## [TASK BRIEF]
Arrange the entries from the line with "This screenshot has height=1176, width=872." through the end of the records as a numbered list, leaving out blank lines and pictures.

(Entries for locating words and elements)
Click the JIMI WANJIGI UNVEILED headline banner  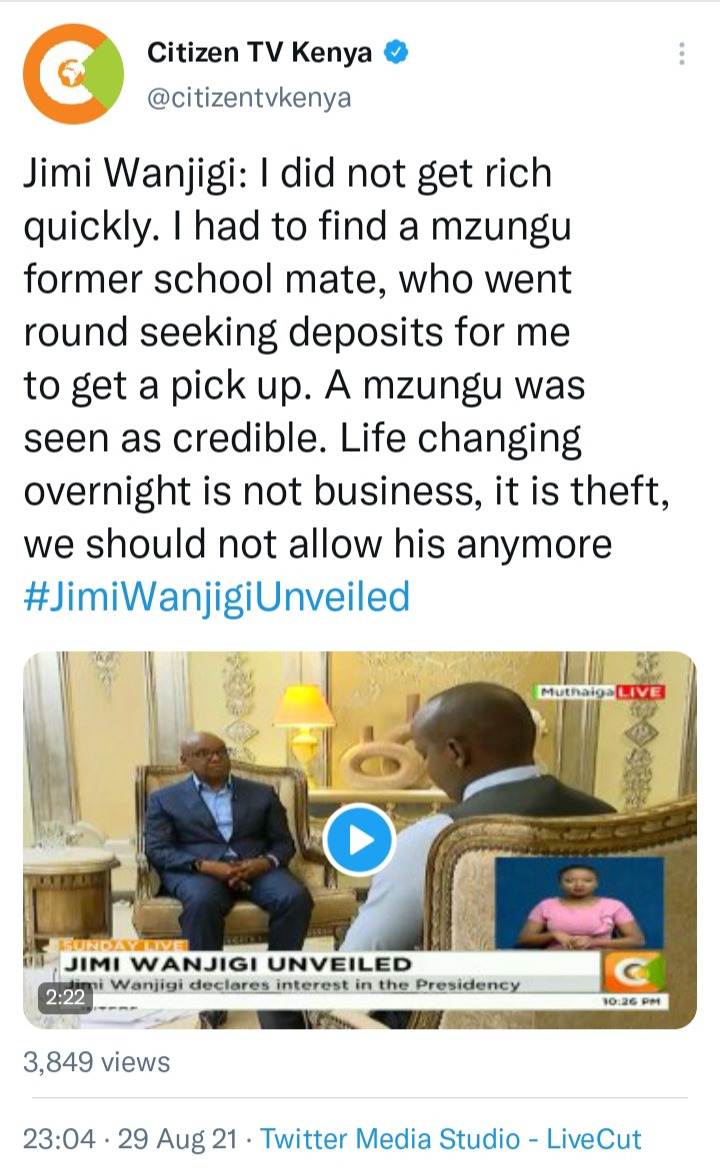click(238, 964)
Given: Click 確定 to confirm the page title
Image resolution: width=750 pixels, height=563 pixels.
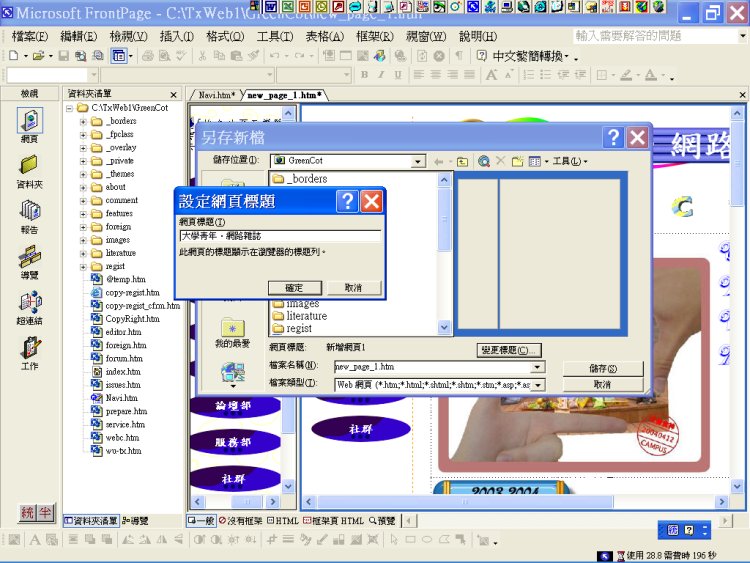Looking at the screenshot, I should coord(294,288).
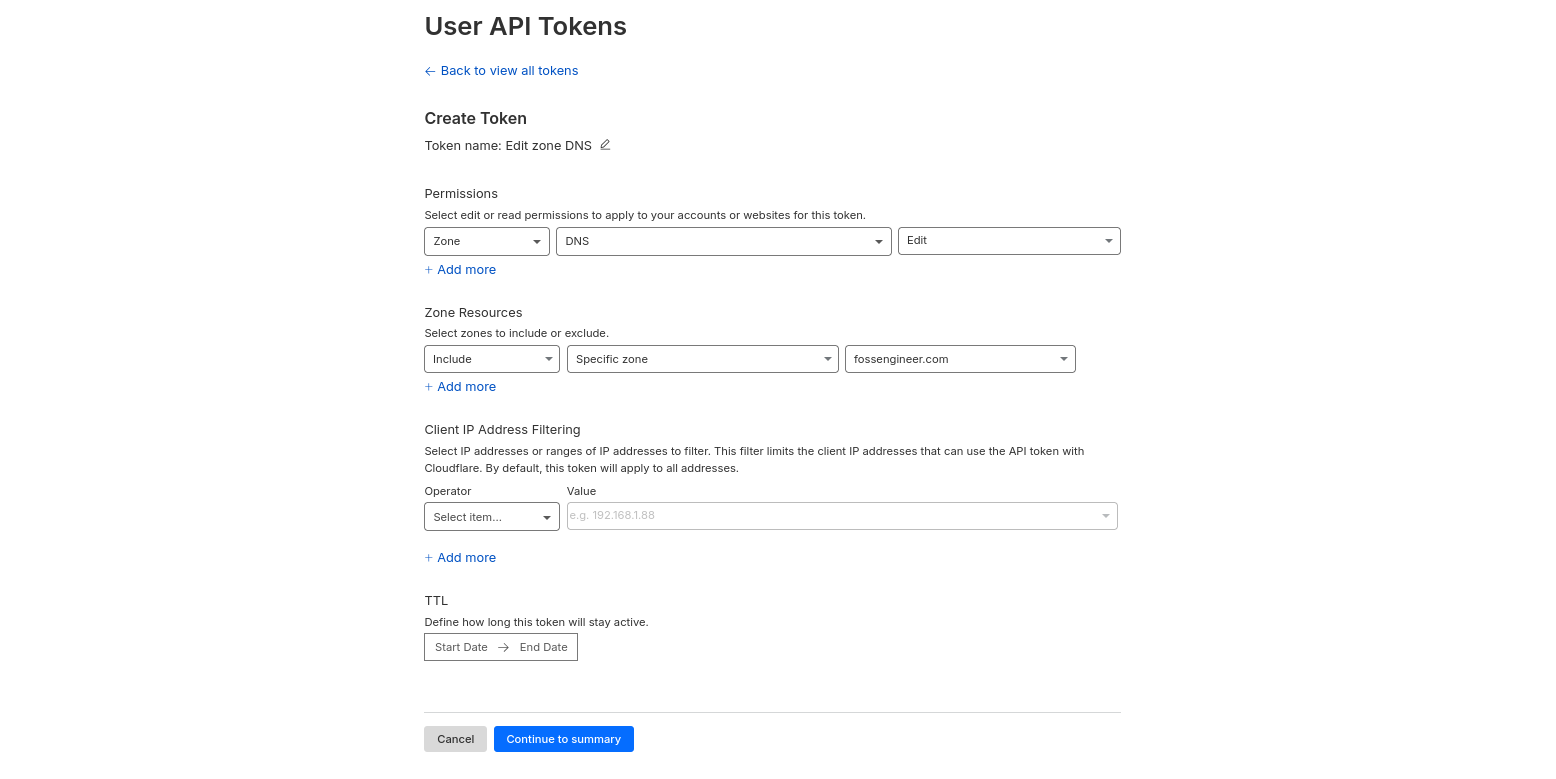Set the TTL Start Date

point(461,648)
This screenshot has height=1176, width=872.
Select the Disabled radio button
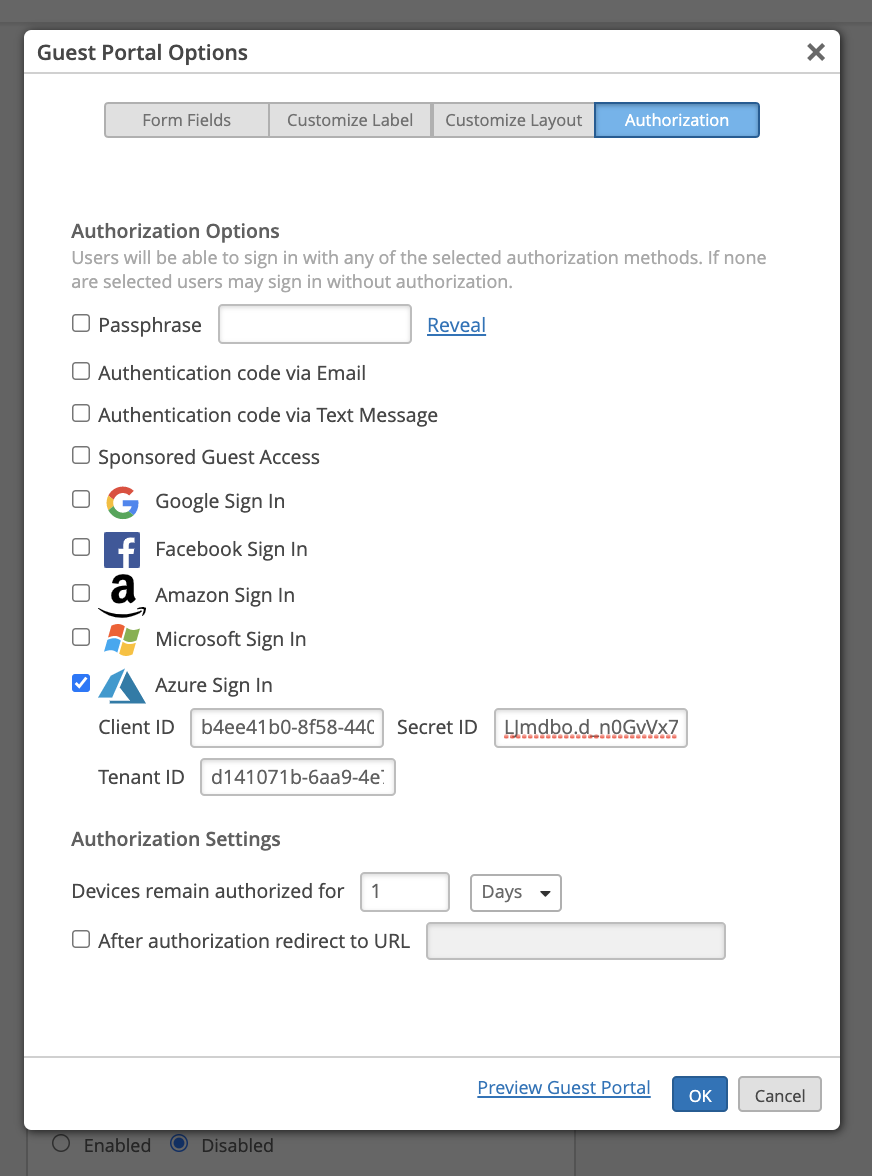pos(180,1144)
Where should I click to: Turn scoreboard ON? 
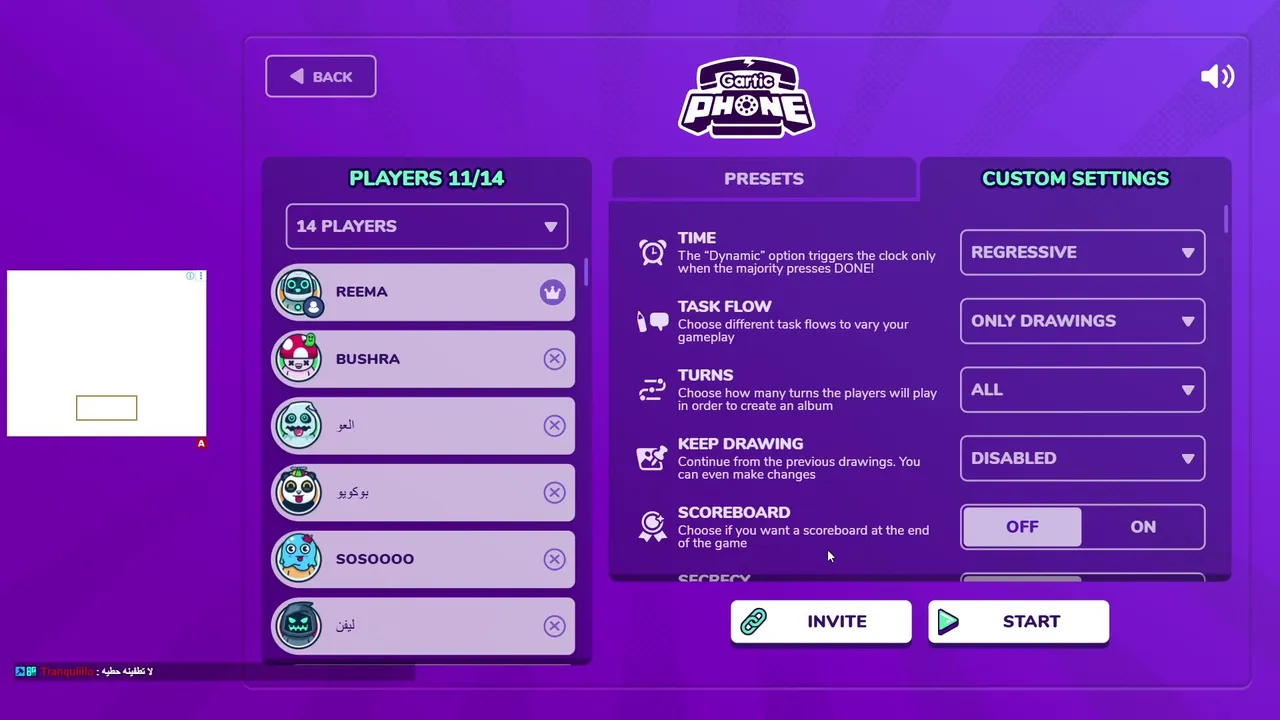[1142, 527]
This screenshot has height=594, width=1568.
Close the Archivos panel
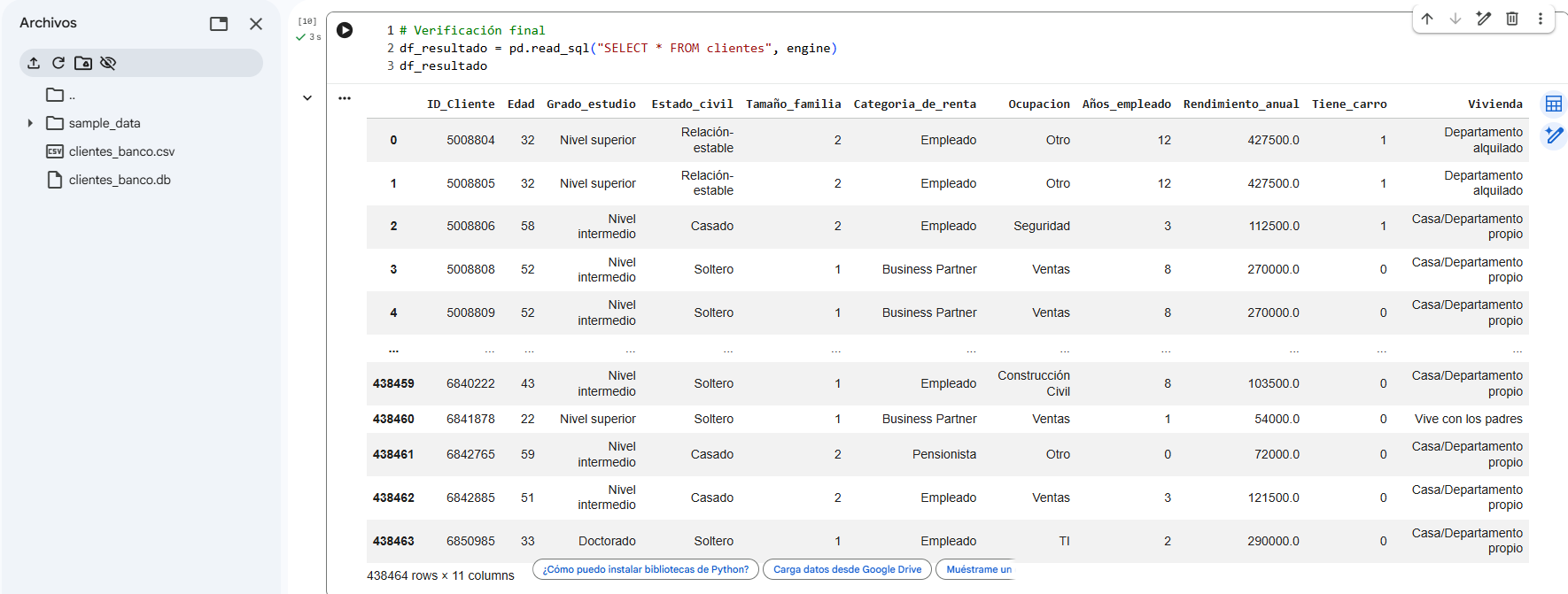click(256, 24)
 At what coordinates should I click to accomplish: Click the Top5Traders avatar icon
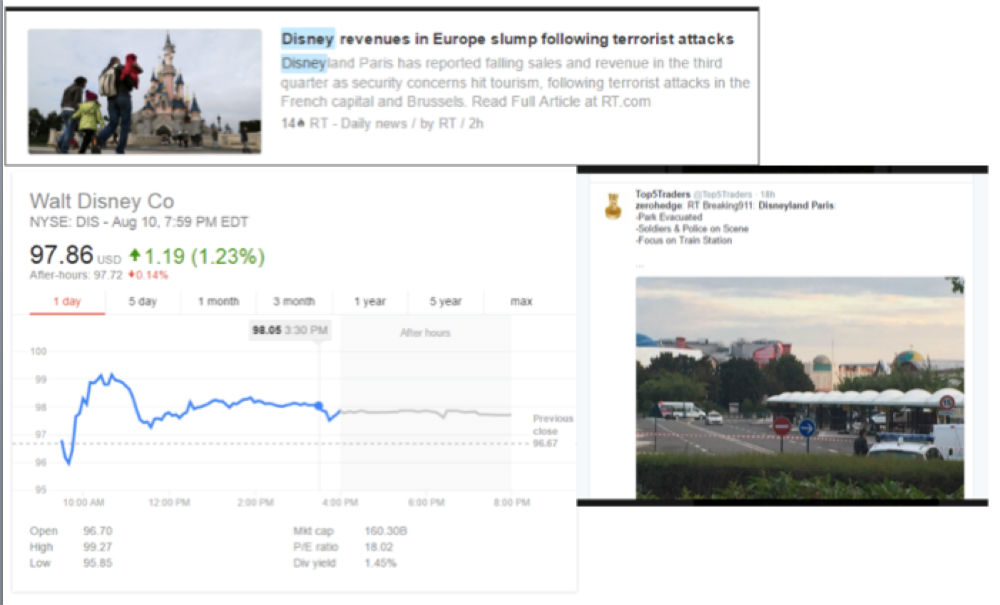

## [TASK ANSWER]
1. This screenshot has height=1176, width=872.
2. Select the Disabled radio button
3. pos(180,1144)
4. Where should I click to: Turn scoreboard ON? 
5. [1142, 527]
6. This screenshot has height=594, width=1568.
7. Close the Archivos panel
8. click(256, 24)
9.  At what coordinates should I click to accomplish: Click the Top5Traders avatar icon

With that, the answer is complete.